Livestock production – beef, pigs, goats, sheep – has come under scrutiny as having significant environmental impacts, including being one of the leading factors causing climate change. That is why a group of researchers decided to create a new environmentally-friendly, sustainable meat protein for market in Madagascar – one made from crickets.

The researchers, Dr. Brian Fisher from the California Academy of Sciences and Dr. Andrianjaka Ravelomanana from the Madagascar Biodiversity Center, received a USAID Partnerships for Enhanced

Engagement in Research (PEER) grant in 2017 in order to conduct research and scale up their production of cricket protein.  The production of cricket protein is also being used to combat malnutrition and food insecurity in Madagascar, which has one of the highest rates of stunting due to early-childhood malnutrition in the world with over 40% of children considered to be malnourished.

Their work is being done at the Biodiversity Center in downtown Antananarivo, a city of over 3 million people and the capital of Madagascar. 
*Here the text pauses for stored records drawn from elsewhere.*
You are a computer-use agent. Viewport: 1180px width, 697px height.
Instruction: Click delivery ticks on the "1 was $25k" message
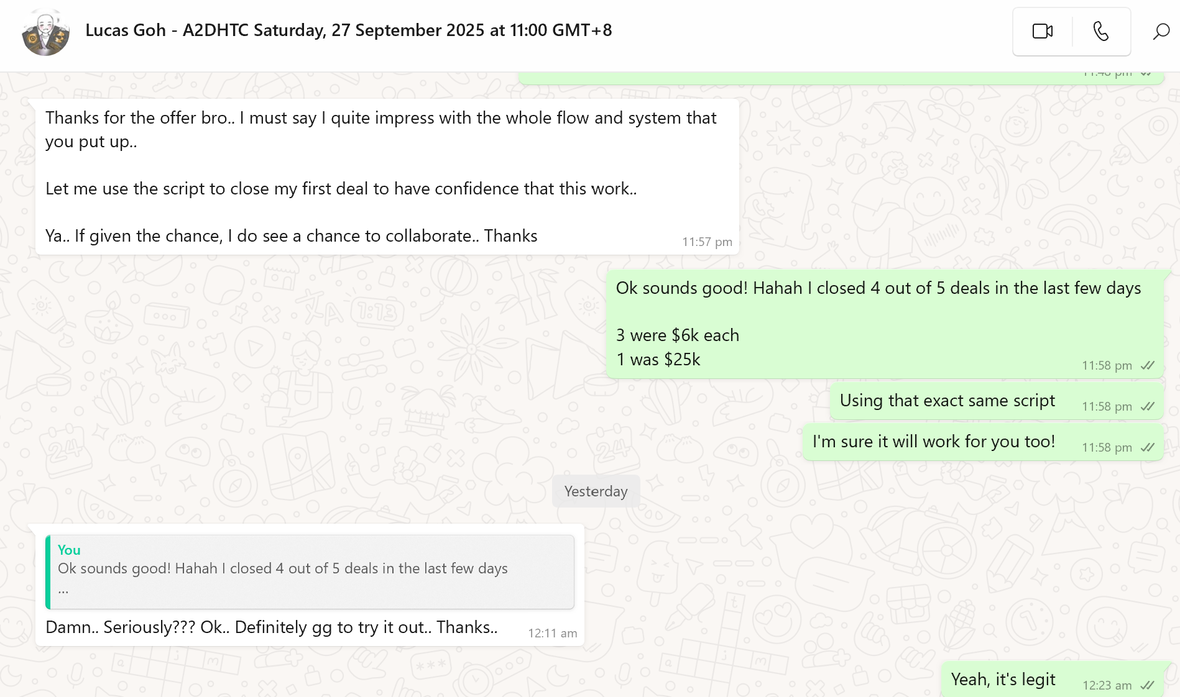[1148, 366]
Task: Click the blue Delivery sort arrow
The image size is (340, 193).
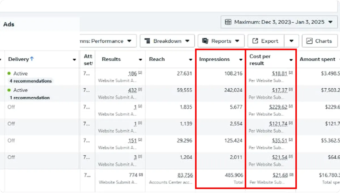Action: point(32,59)
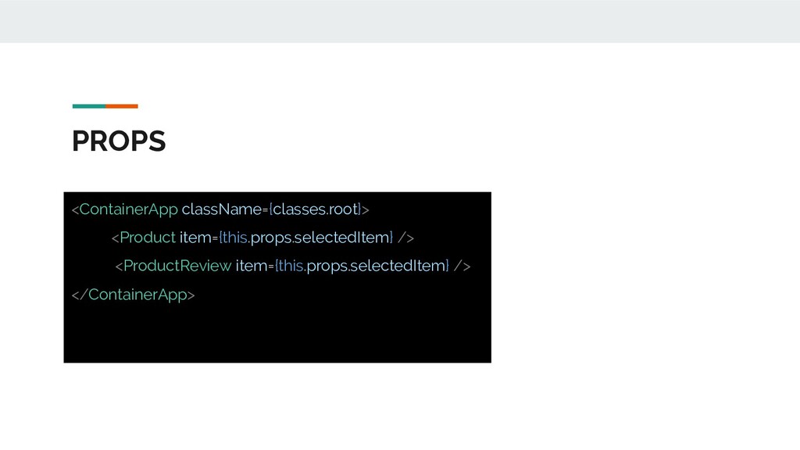Click the PROPS slide heading
Viewport: 800px width, 450px height.
(x=119, y=141)
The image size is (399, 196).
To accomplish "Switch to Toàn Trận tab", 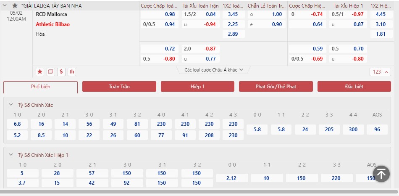I will (119, 87).
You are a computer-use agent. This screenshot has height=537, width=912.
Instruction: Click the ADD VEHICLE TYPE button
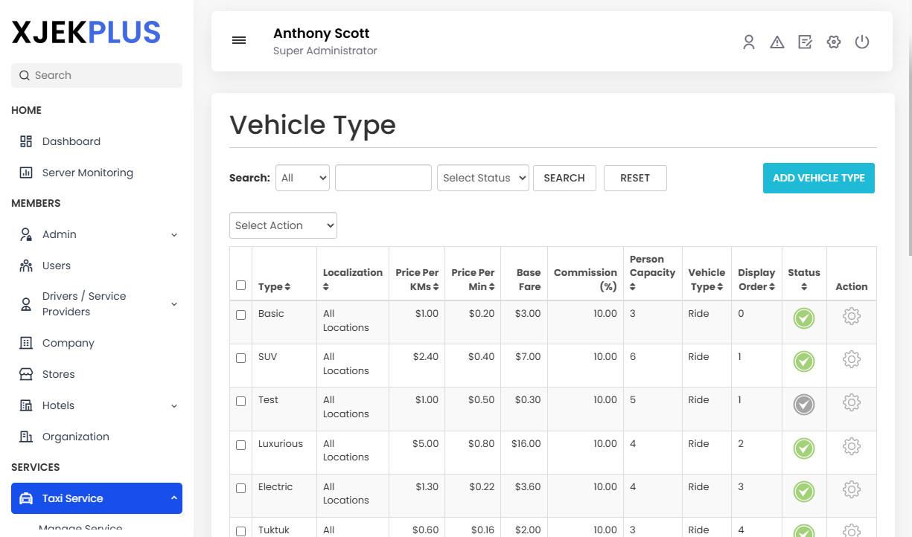pos(818,178)
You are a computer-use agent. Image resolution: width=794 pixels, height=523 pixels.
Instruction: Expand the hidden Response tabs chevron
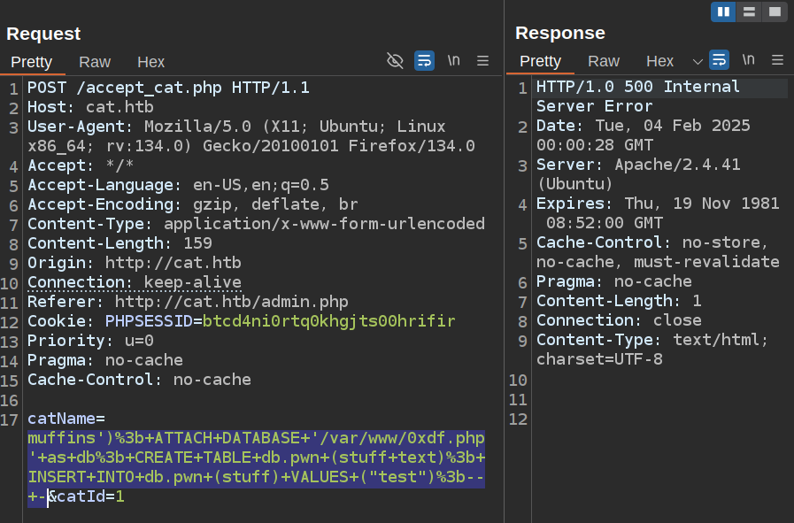(x=697, y=62)
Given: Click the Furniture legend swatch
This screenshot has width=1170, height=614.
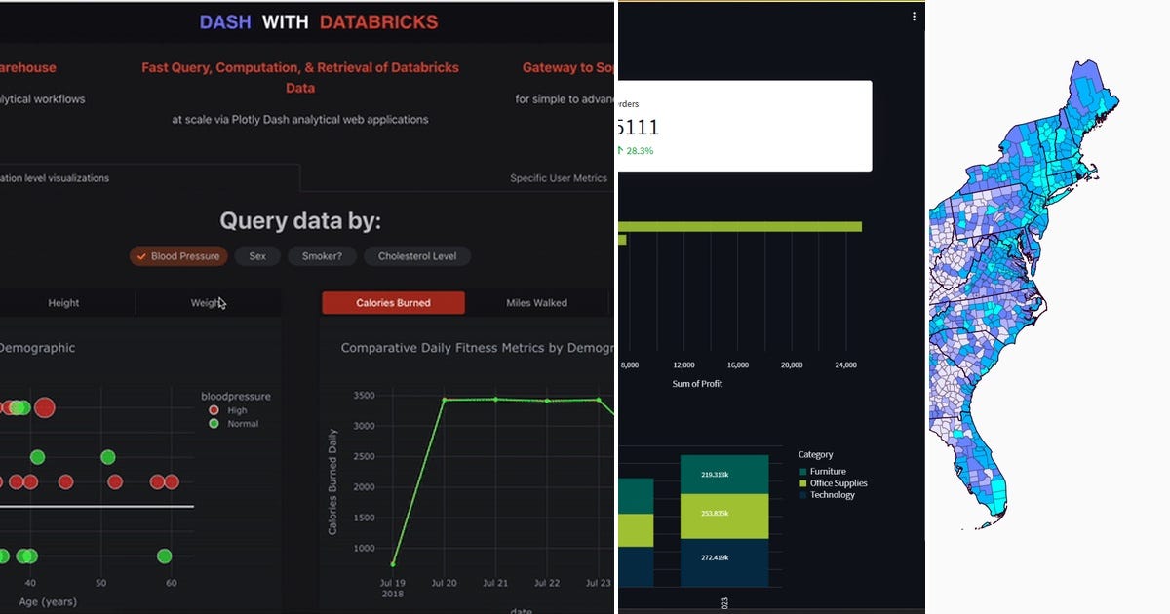Looking at the screenshot, I should 802,471.
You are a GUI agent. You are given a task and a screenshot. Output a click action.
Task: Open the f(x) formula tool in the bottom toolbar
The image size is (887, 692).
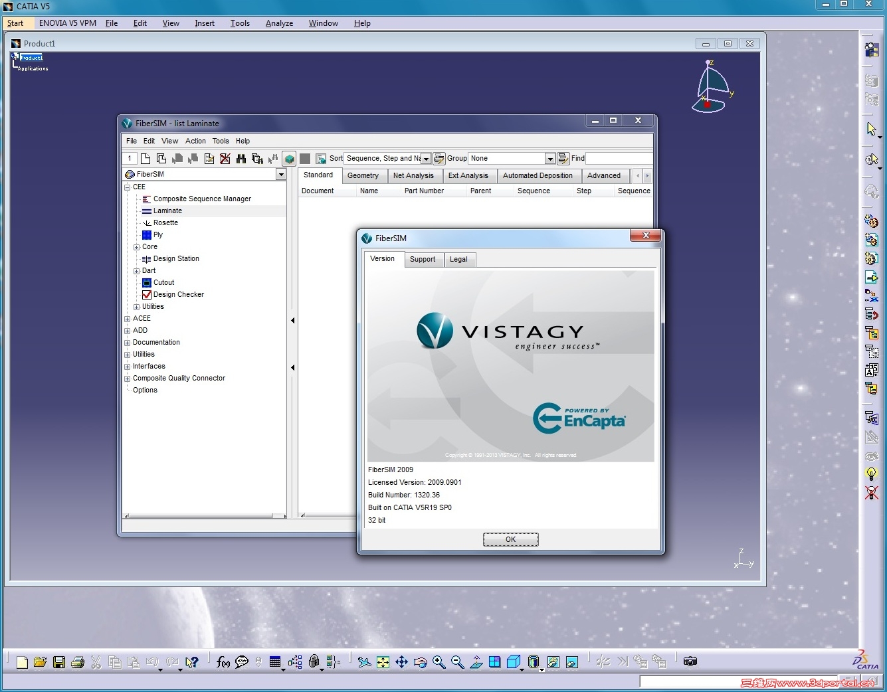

Inside, millions of crickets are grown in small boxes known as ‘cricket condos’. The room is filled with dozens of these bins. There, the crickets are fed, watered, and nurtured for about seven weeks until they’re ready to be processed into a powder.  The powder can easily be added into common dishes, especially rice, which is the traditional food of Madagascar and features prominently in every meal of the day.

The powdered cricket packs a big protein punch, but with a minimal environmental footprint, as crickets demand much fewer resources to grow, helping reduce the strain on Madagascar’s environment and biodiversity.

The PEER program is a competitive grants initiative managed out of the USAID Global Development Lab and is administered by the U.S. National Academy of Sciences.  PEER invites scientists in developing countries to partner with U.S. researchers to solve some of development’s most vexing problems.

Cricket powder produced by Madagascar Biodiversity Center
Packaged Cricket Powder
Photo: Dr. Andrianjaka Ravelomanana

In addition to cricket farming, the Biodiversity Center is also cataloging traditional methods and places where the Malagasy people cultivate or gather insects as a food source.  They’ve already identified areas in Southwest Madagascar where people make powdered insect protein and regions in highland forests where children supplement their diets with wild forest insects.  Their research has also expanded previously held beliefs about insect biodiversity, as they continue to learn of new species that Malagasy have known about - and been eating - for generations. 

The team hopes to bring cricket protein products to market and is assessing the scale of demand.  The center is currently producing about 140 pounds of cricket protein powder a week, some of which is being used by USAID project partner Catholic Relief Services to supplement food security and food assistance projects.